TASK GOAL: How many lines in the records below contain the string "forward"? Reply with the number alone.

DATASET EXCERPTS:
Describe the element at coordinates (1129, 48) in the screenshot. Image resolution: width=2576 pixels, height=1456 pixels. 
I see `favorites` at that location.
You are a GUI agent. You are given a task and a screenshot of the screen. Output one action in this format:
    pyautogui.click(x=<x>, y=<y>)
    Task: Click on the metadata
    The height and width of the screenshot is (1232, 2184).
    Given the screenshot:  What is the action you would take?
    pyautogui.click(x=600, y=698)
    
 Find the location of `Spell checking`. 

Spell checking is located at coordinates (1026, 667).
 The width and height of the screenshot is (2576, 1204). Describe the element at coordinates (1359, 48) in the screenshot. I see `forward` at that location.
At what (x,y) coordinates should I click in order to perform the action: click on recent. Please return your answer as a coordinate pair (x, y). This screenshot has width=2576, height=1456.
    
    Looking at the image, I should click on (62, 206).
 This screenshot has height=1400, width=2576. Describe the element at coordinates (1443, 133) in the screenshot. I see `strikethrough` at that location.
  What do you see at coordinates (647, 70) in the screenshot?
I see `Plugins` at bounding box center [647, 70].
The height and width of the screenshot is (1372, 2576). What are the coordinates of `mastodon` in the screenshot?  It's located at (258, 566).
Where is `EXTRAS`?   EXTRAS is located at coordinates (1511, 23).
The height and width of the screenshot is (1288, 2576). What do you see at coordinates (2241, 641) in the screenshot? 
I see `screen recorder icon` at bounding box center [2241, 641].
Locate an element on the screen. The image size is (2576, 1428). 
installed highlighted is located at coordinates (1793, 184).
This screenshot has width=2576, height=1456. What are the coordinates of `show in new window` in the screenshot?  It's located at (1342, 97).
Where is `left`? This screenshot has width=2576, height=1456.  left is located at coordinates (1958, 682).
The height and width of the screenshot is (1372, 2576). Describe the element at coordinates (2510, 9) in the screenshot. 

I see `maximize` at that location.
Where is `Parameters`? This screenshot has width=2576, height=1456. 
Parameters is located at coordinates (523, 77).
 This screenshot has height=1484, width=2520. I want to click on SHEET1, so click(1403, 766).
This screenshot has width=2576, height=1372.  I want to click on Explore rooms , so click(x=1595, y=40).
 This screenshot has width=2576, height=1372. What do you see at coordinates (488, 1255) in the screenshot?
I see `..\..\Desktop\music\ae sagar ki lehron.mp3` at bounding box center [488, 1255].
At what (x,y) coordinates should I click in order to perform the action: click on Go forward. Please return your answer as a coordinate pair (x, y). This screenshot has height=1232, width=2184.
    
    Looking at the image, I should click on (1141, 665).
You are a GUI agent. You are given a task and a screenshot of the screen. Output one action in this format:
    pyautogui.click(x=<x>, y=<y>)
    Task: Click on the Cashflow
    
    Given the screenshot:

PROBLEM SOLUTION: 2